Exercise directions:
When you reach the line containing "Task: Click the Современный", start transcribing exactly and continue through the last line of the data, skipping every picture.

Source records:

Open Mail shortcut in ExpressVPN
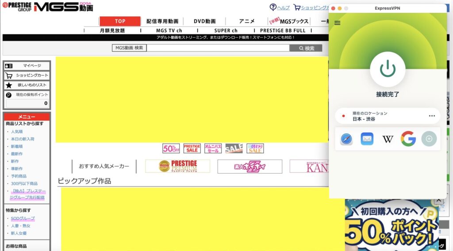The image size is (453, 251). point(367,139)
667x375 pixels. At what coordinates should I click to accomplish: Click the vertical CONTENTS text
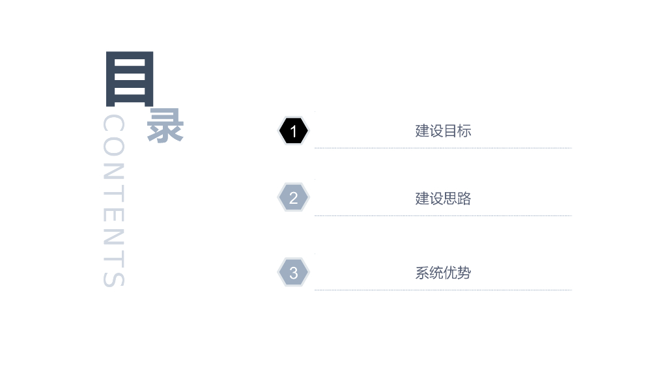113,202
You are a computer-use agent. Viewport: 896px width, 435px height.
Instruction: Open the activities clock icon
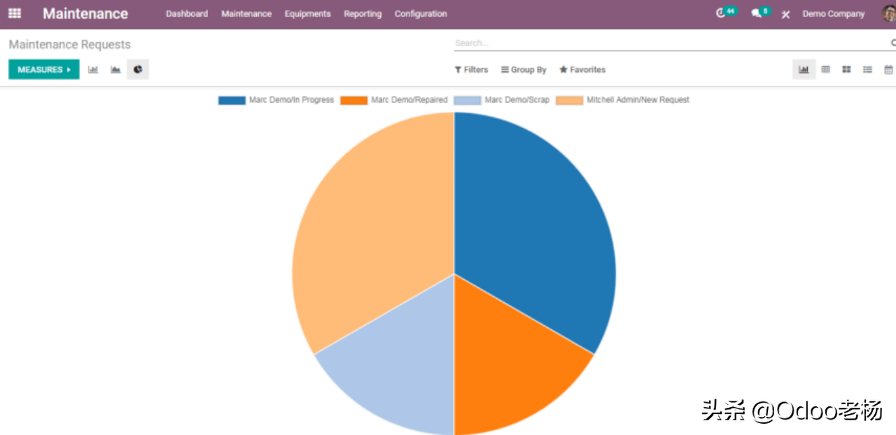721,13
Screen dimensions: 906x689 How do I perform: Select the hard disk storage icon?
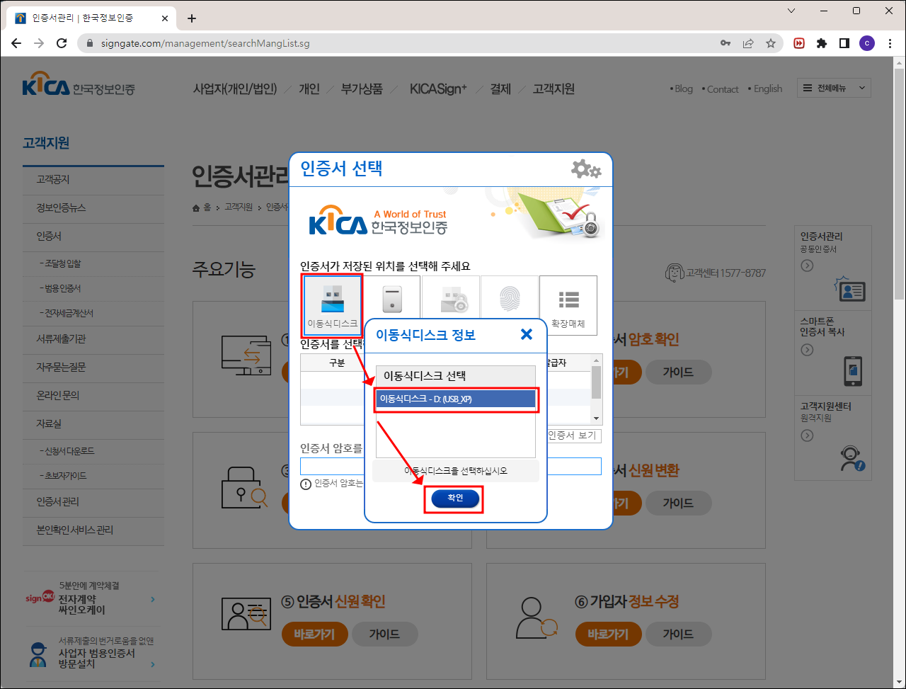(x=391, y=297)

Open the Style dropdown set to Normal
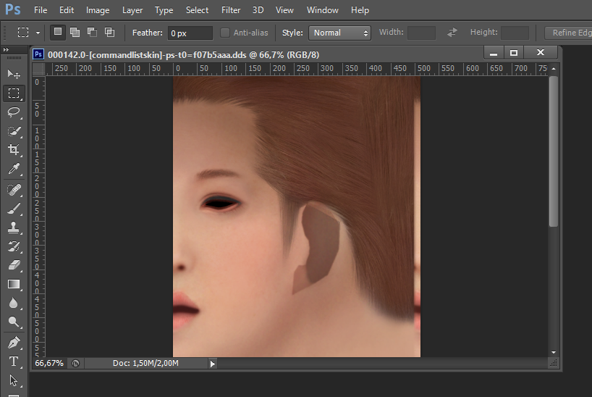click(340, 33)
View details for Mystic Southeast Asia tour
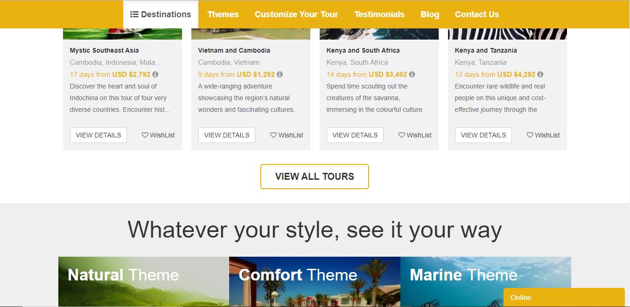Viewport: 630px width, 307px height. pos(98,135)
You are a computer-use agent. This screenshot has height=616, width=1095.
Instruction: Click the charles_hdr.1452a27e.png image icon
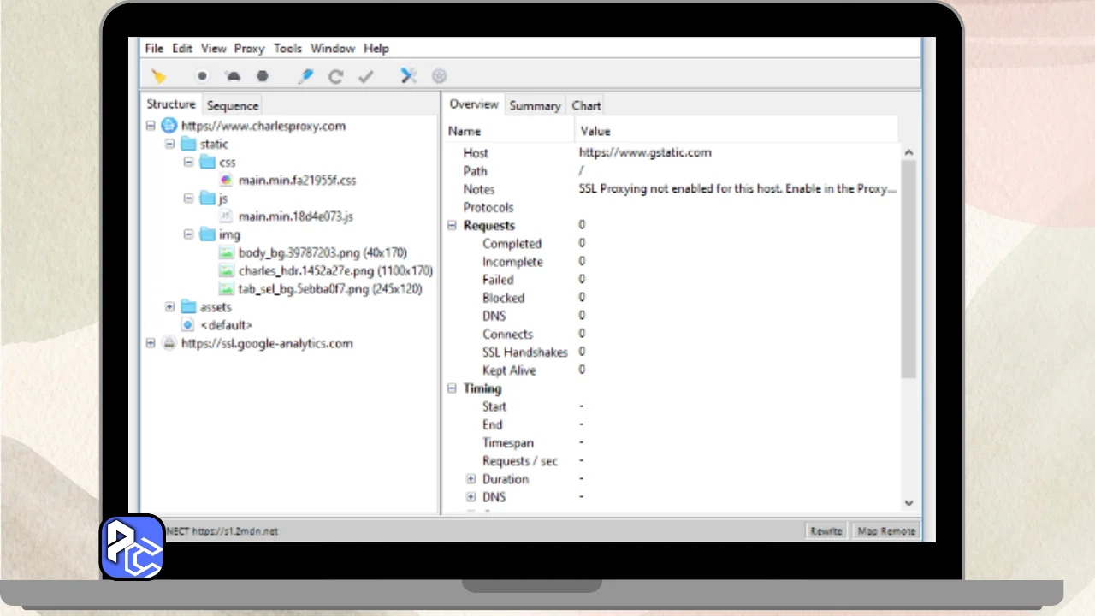point(226,271)
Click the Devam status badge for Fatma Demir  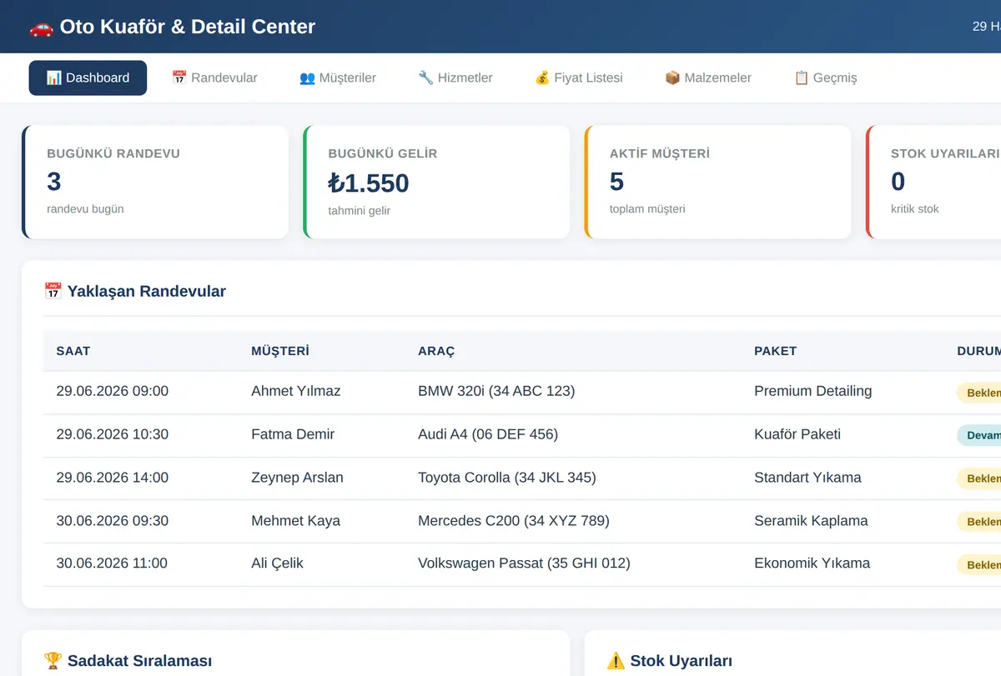(979, 435)
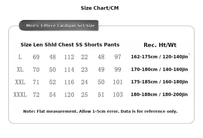Screen dimensions: 203x138
Task: Click the 103 pants length value
Action: coord(118,95)
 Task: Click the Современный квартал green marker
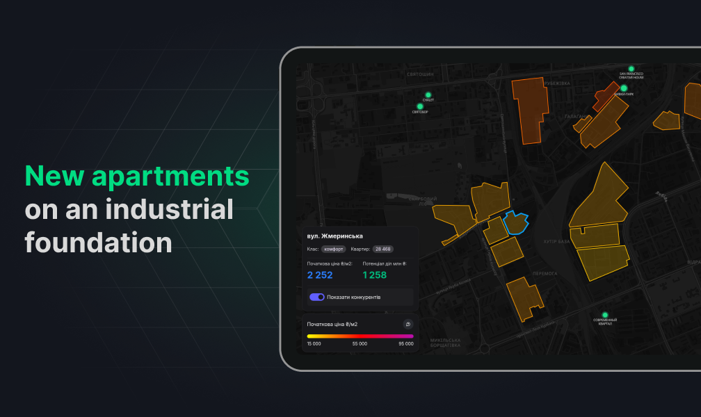point(605,315)
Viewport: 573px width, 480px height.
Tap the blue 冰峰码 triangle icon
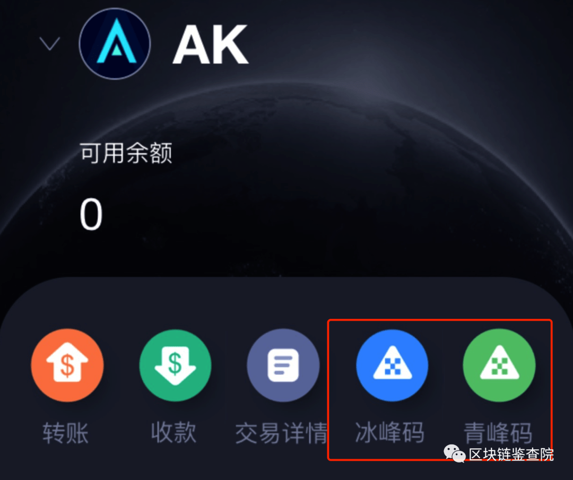pyautogui.click(x=392, y=365)
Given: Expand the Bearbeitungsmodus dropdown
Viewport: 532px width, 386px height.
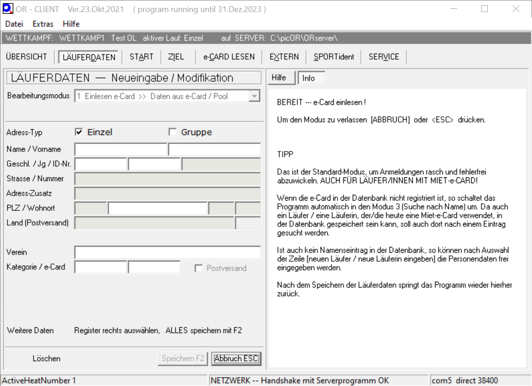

Worked solution:
 Task: Click the Современный квартал green marker
point(605,315)
Viewport: 573px width, 480px height.
Tap the blue 冰峰码 triangle icon
pyautogui.click(x=392, y=365)
Given: Expand the Bearbeitungsmodus dropdown
Viewport: 532px width, 386px height.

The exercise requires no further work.